Мои брови непроизвольно сходятся на переносице. Сердце снова делает кульбит.

— Когда? — Вопрос вырывается слишком быстро, слишком резко. Зачем мне эта деталь? Какое это имеет значение для терапии? Чёрт, Макарова, держи себя в руках.

Взгляд Глеба встречается с моим.

— Когда я закопал письмо?

Понимаю, что это странный вопрос, конкретный день недели не имеет отношения к его терапии, поэтому стараюсь как могу замаскировать свой интерес.

— Да, я имела в виду, ты закопал его в тот же день, когда написал? Просто думаю, достаточно ли времени ты с ним провёл. — Неуклюжая попытка оправдаться. Звучит фальшиво даже для моих собственных ушей. Он наверняка это чувствует.

Конечно, никаких «требований по времени» для таких вещей не существует, это полная ерунда. Моё проклятое любопытство, подогреваемое тревогой, взяло надо мной верх, и вопрос вылетел прежде, чем я успела включить свой профессиональный фильтр.

— Я написал его в пятницу, а на кладбище съездил на выходных, — говорит Глеб.
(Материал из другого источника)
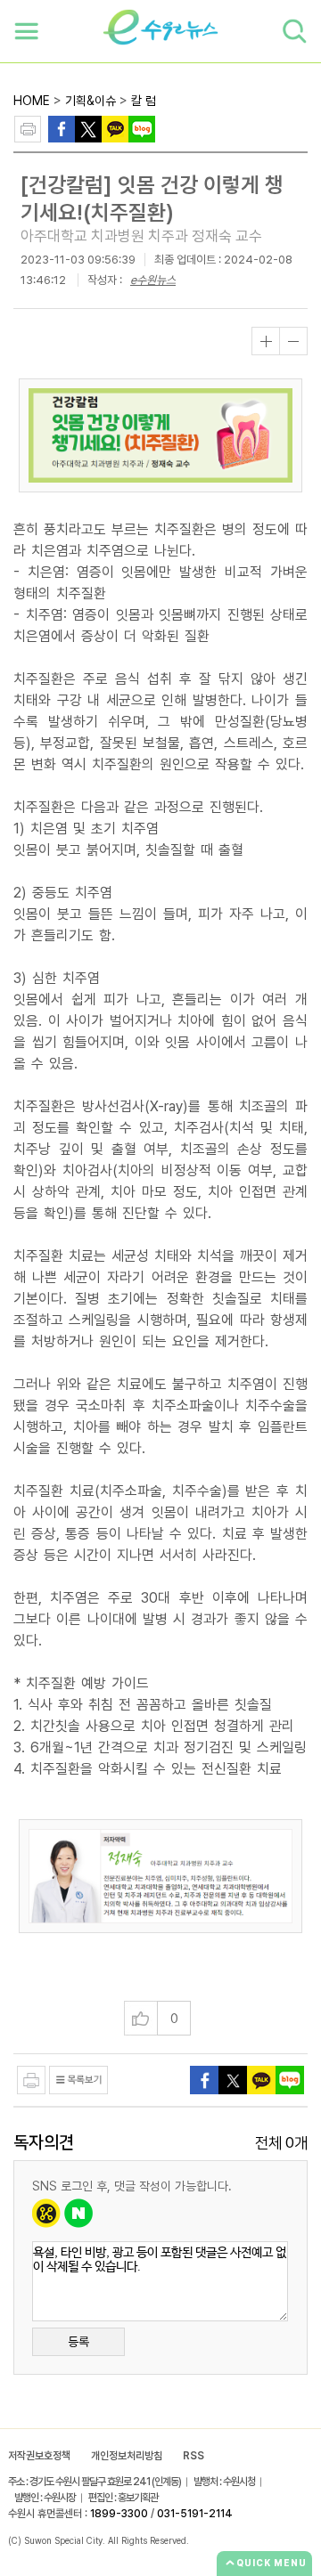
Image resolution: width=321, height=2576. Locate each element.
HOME (31, 100)
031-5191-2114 (195, 2513)
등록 (78, 2342)
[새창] (88, 127)
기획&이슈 (90, 100)
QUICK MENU (271, 2562)
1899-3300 (119, 2513)
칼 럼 (143, 100)
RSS (193, 2456)
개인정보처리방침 (126, 2456)
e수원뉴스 (153, 280)
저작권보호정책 (39, 2456)
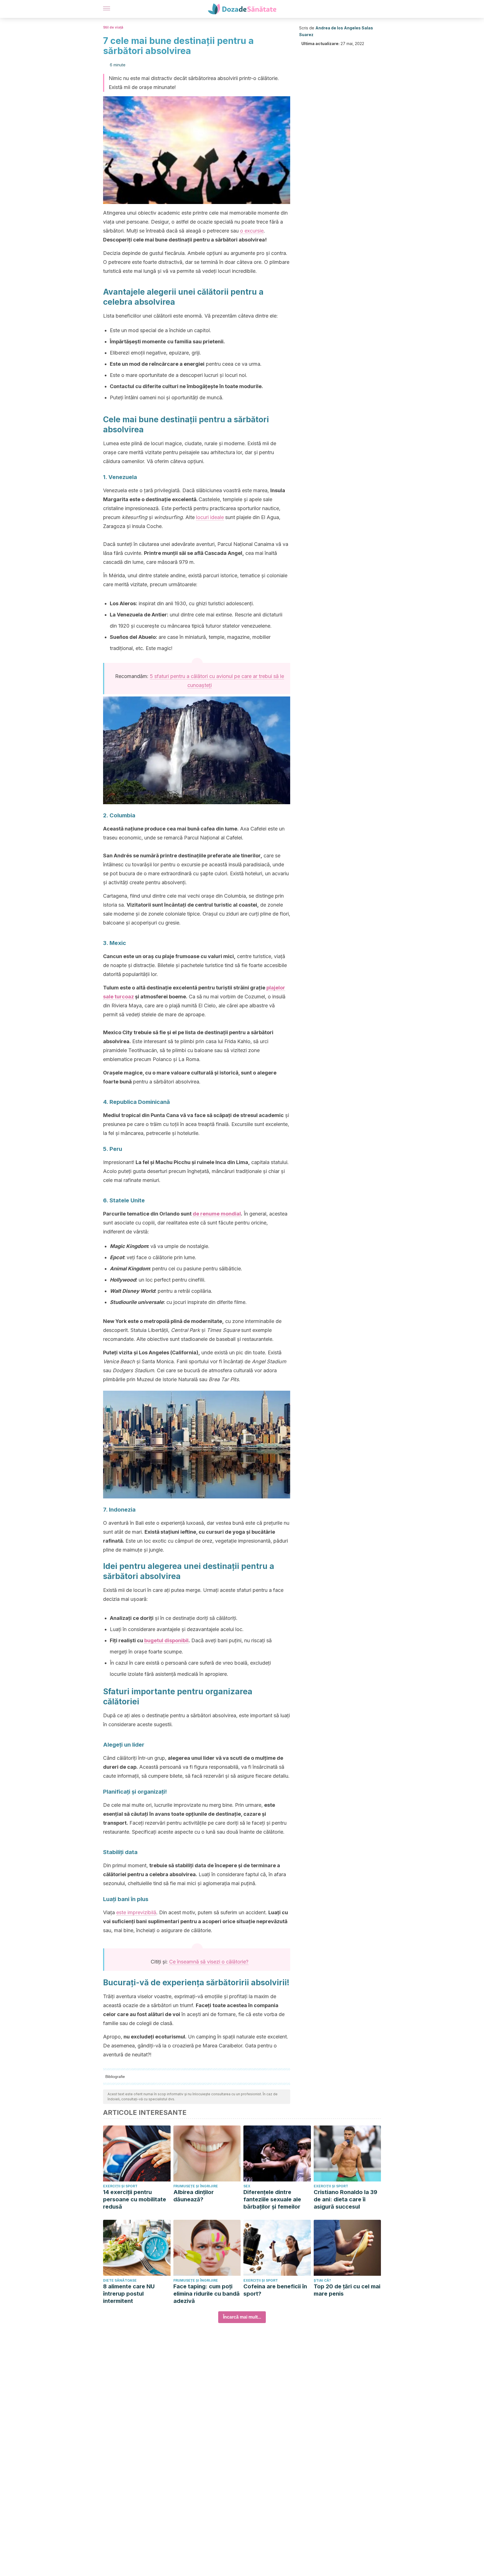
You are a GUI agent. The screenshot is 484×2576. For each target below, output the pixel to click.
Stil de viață (113, 27)
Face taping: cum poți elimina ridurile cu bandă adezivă (206, 2293)
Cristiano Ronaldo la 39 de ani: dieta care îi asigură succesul (345, 2199)
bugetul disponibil (166, 1640)
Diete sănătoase (120, 2280)
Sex (246, 2186)
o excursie (252, 231)
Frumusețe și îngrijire (195, 2186)
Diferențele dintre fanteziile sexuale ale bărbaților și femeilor (272, 2199)
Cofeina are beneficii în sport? (275, 2290)
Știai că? (322, 2280)
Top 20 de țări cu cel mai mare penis (347, 2290)
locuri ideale (210, 517)
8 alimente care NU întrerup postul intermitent (129, 2293)
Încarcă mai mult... (242, 2317)
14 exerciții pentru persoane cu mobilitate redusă (134, 2199)
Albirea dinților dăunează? (193, 2196)
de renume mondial (217, 1214)
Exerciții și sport (120, 2186)
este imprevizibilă (136, 1912)
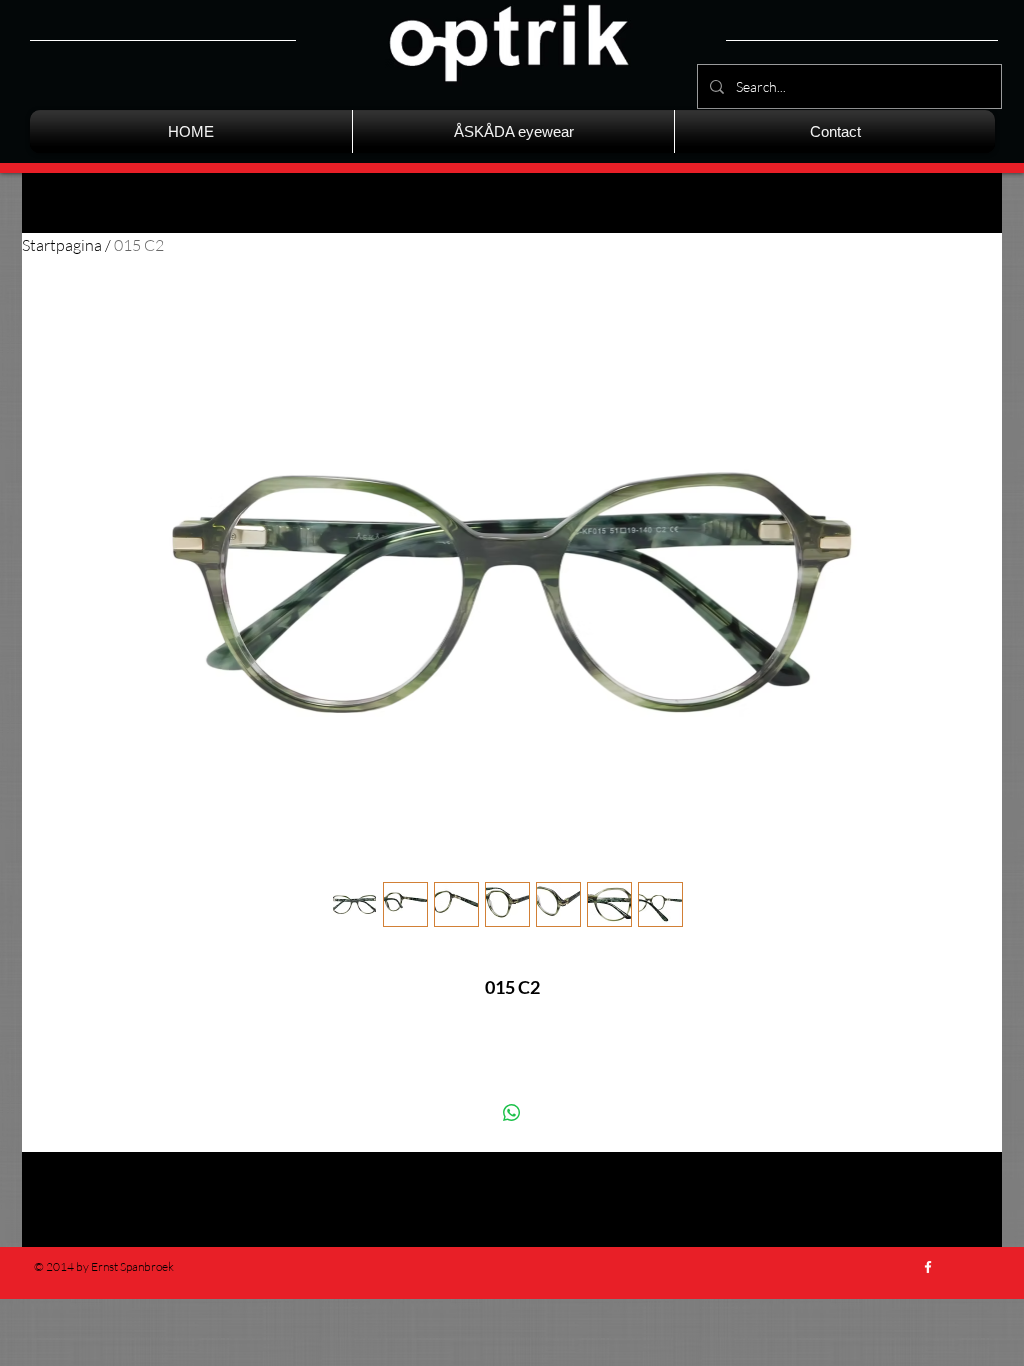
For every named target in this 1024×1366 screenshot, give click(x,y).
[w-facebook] (928, 1267)
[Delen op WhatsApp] (512, 1113)
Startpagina (62, 245)
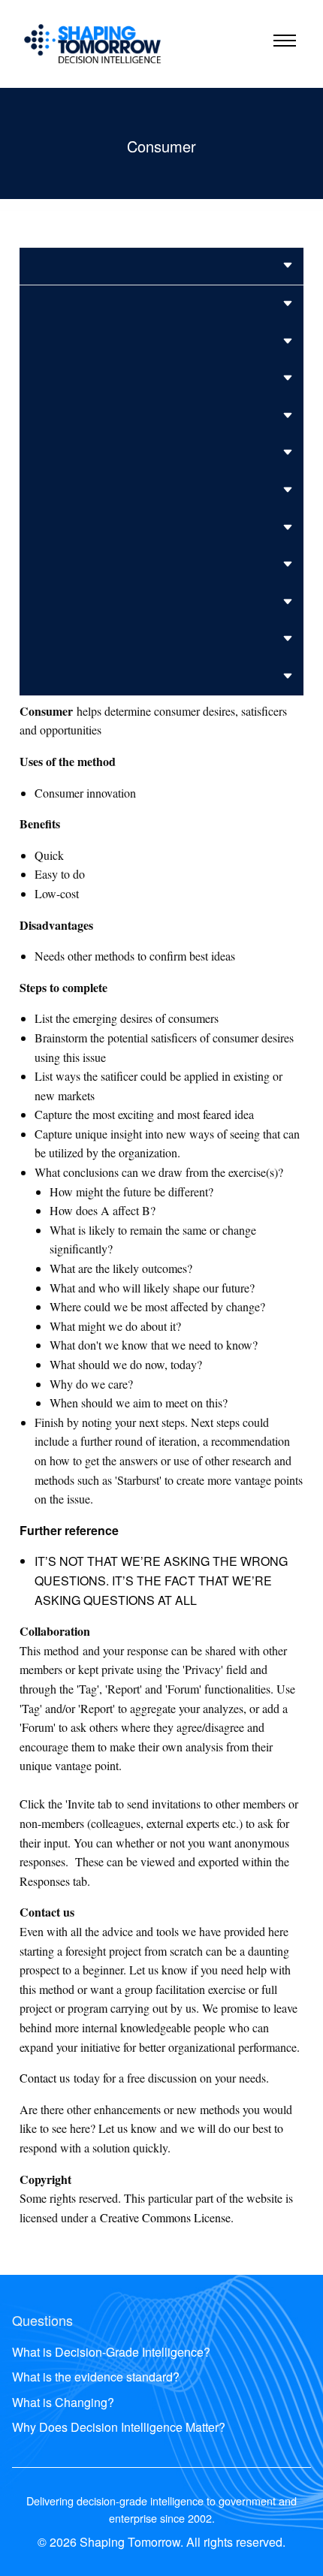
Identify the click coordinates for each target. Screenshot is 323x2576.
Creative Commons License (165, 2217)
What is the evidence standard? (96, 2376)
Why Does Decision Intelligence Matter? (118, 2427)
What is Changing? (63, 2402)
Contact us (45, 2078)
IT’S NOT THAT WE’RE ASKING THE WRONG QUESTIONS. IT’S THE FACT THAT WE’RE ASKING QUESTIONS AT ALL (161, 1580)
Мои глаза непроизвольно расширяются. Холод пробегает по коже. Я вспоминаю… того человека. Фигуру у ограды, которая неотрывно смотрела, как я уезжаю от могил Елены и Алины в прошлое воскресенье. Я ведь была на том самом кладбище в воскресенье, и там не было посажено никаких цветов. Только несколько увядших роз на надгробиях. Земля заросла травой и выглядела совершенно нетронутой. Если бы он приезжал раньше на выходных, в субботу или утром в воскресенье, и что-то сажал, я бы точно заметила. Но я ничего такого не видела. Значит, он был там уже после меня.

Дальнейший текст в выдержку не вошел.